* _About this exercise_: All lines from the one containing "Task: Click the green usage bar of C: drive" through the end of the data below are to be repeated exactly, with pictures left out.

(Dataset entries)
====

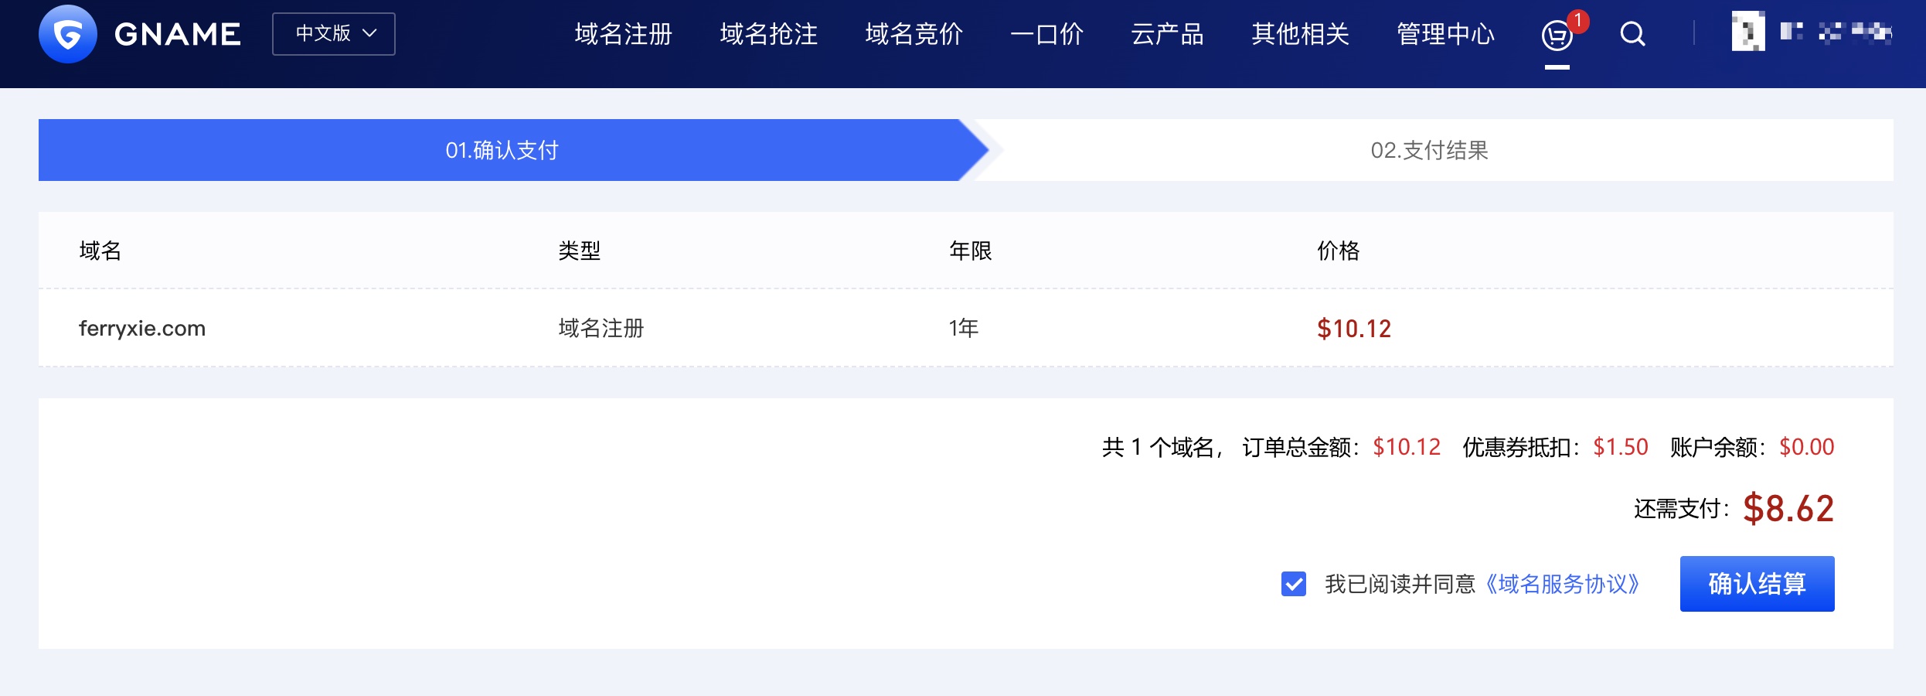
Task: Select 一口价 in the top navigation
Action: 1047,34
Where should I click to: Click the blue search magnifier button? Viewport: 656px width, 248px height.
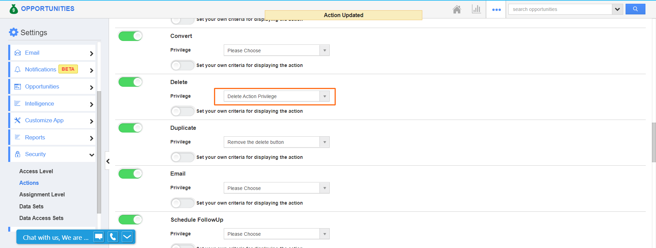[x=635, y=9]
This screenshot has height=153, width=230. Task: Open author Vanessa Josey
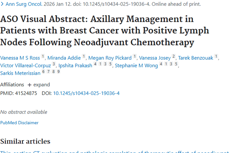pos(155,58)
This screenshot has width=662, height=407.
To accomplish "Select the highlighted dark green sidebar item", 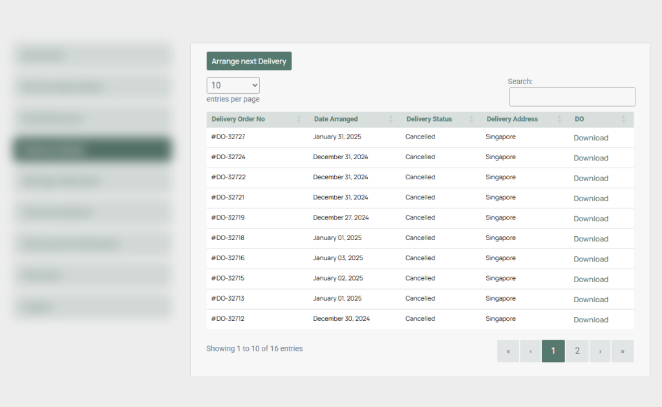I will click(92, 149).
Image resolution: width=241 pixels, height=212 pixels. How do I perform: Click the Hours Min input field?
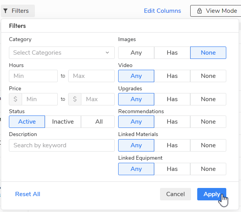click(x=33, y=76)
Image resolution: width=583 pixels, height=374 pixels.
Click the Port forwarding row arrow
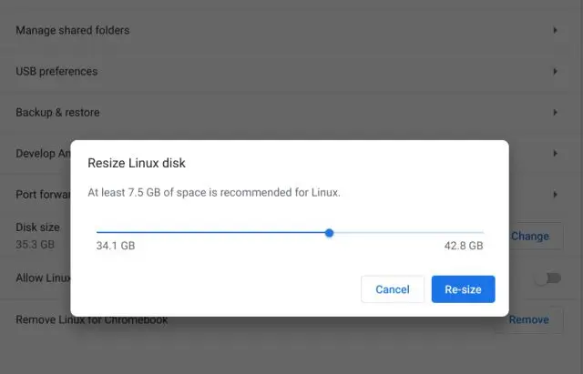click(555, 195)
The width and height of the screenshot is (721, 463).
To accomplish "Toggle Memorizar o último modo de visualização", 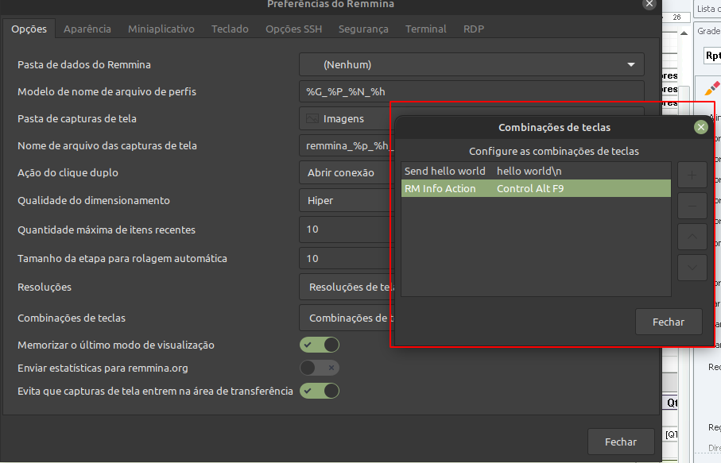I will tap(320, 345).
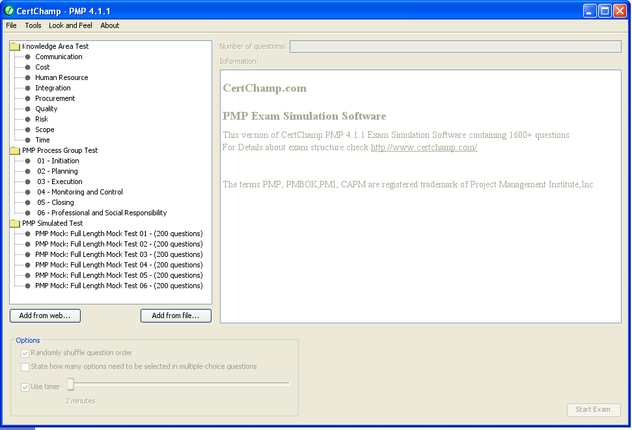Open the Look and Feel menu
632x430 pixels.
70,25
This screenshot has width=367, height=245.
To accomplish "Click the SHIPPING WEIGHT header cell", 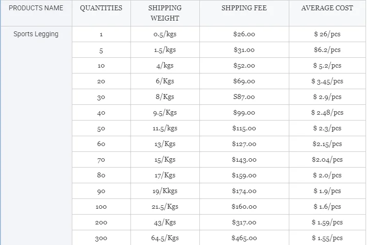I will [165, 13].
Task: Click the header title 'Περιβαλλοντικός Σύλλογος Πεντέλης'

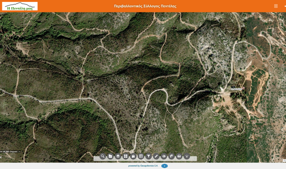Action: click(x=145, y=6)
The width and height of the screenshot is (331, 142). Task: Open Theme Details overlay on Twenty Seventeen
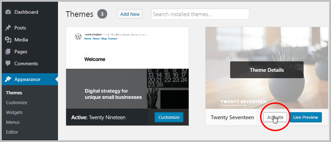coord(267,70)
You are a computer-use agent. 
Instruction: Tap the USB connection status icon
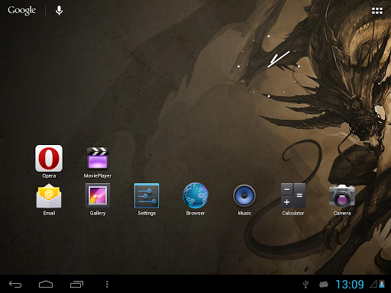pos(305,285)
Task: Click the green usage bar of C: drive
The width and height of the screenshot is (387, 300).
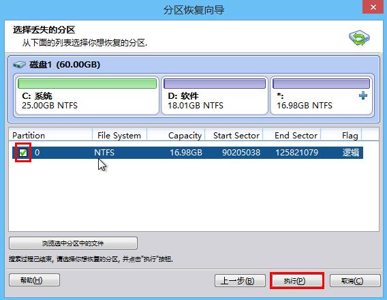Action: pyautogui.click(x=87, y=83)
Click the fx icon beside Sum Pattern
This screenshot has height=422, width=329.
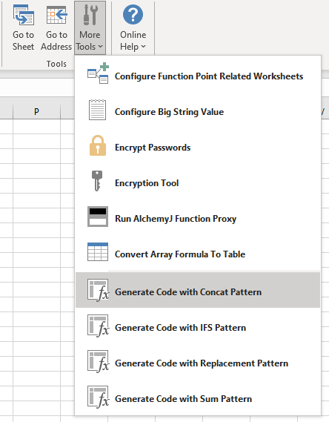pos(98,398)
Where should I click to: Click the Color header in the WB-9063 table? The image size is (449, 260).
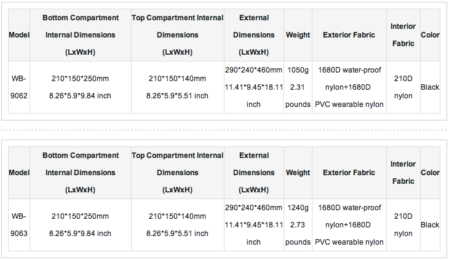pos(430,173)
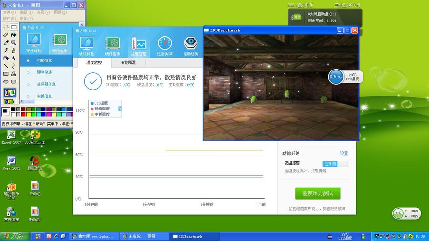Expand the temperature legend arrow
This screenshot has width=429, height=241.
pyautogui.click(x=120, y=109)
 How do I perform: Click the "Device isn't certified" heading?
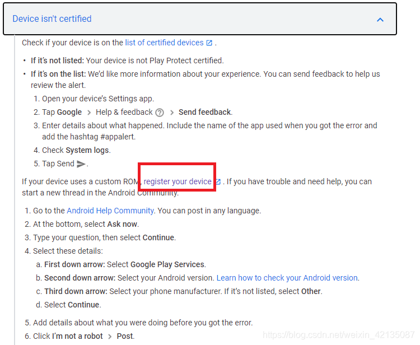coord(52,18)
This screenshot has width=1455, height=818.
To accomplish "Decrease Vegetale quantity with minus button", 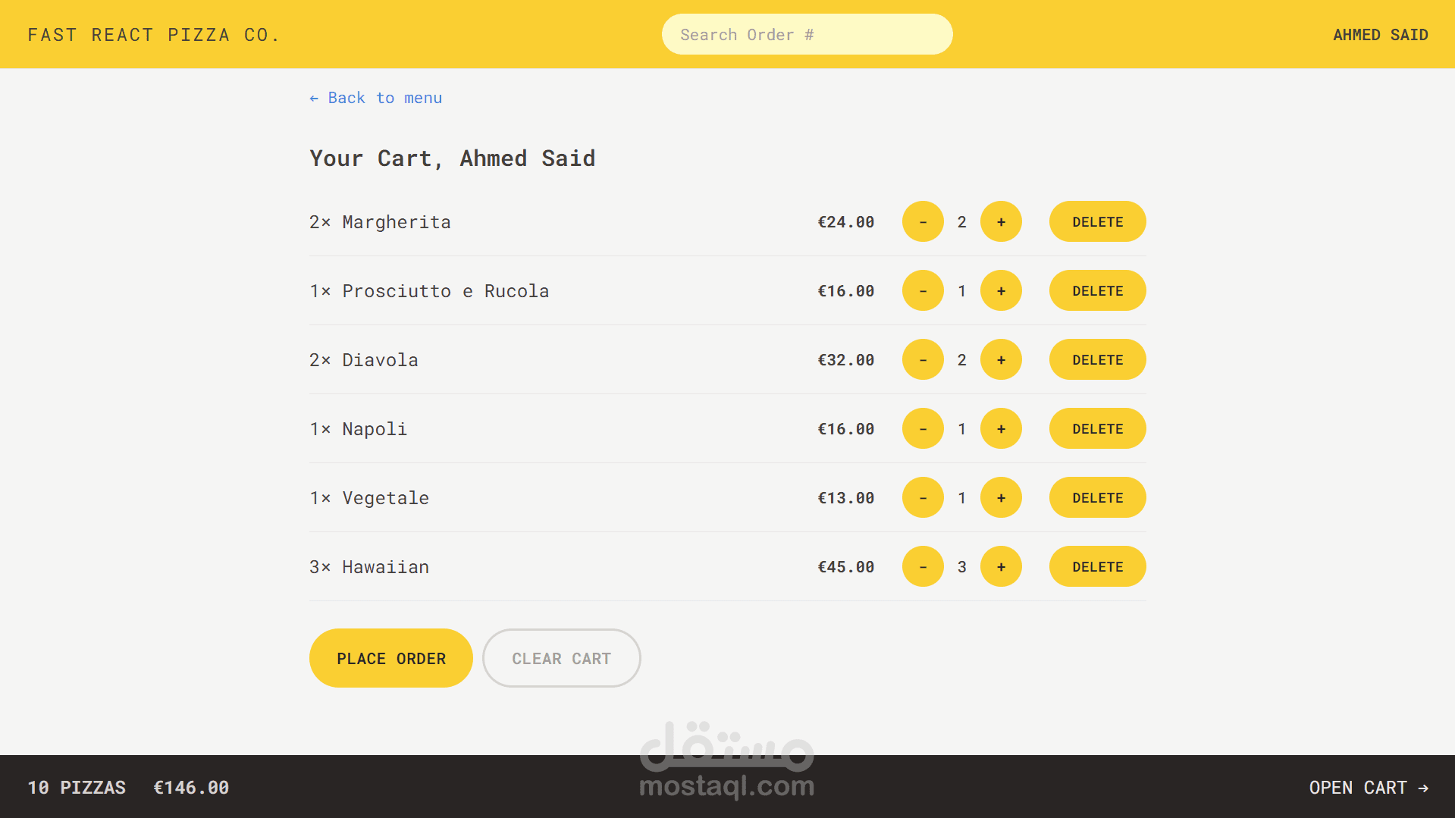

====

* _Response_:
Task: Click the green usage bar of C: drive
The width and height of the screenshot is (387, 300).
Action: pyautogui.click(x=87, y=83)
Click the fx icon beside Sum Pattern
This screenshot has height=422, width=329.
pos(98,398)
Where should I click to: Click the Color header in the WB-9063 table? The image size is (449, 260).
pos(430,173)
Expand the temperature legend arrow
This screenshot has width=429, height=241.
pyautogui.click(x=120, y=109)
 How do I perform: Click the "Device isn't certified" heading?
coord(52,18)
This screenshot has width=1455, height=818.
To accomplish "Decrease Vegetale quantity with minus button", 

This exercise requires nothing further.